There are several other projects, dedicated to cell tower mapping, and there is no sense in trying to do what they already doing in one more project.

Comment from Piskvor on 25 July 2016 at 08:50

If lost, specifically hunting for BTS (and thus cellphone signal) can actually kill you. Case in point: http://www.bbc.com/news/world-us-canada-36389383 - hiker went up, up, up, figuring there must be cellphone signal somewhere.

Comment from HermannstadtGeographer on 25 July 2016 at 10:40

Piskvor thanks for sharing this amazing story.

Comment from richlv on 31 July 2016 at 21:32

“must of tried” -> “must have tried”; “might of lived” -> “might have lived” “could of been saved” -> “could have been saved”

Comment from HermannstadtGeographer on 31 July 2016 at 22:30

richlv Thank you very much. English is not my native language.

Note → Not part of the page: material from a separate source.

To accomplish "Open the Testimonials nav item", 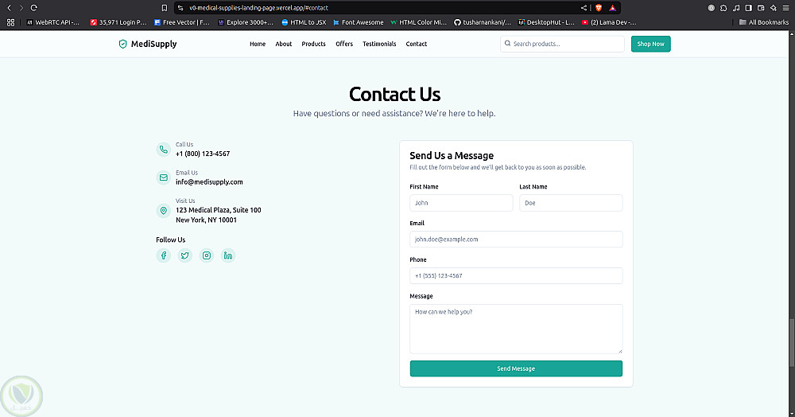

Comment from Devolved on 6 August 2016 at 23:35

this data is already existing, and open source. just make a layer or whatever, i’m new. http://opencellid.org/ and others are available

Comment from dieterdreist on 8 August 2016 at 15:28

These stories sound like those sensational tv “documentaries” the US is selling worldwide. Typical fud. If you really need phone coverage in the middle of nowhere you should have a look at satellite phones. With any modern smartphone you hardly can get a day of operation (batterywise), a good paper map(s) should be one of the things you bring on your expedition into the remote areas, a good tent and enough water supplies are also helpful.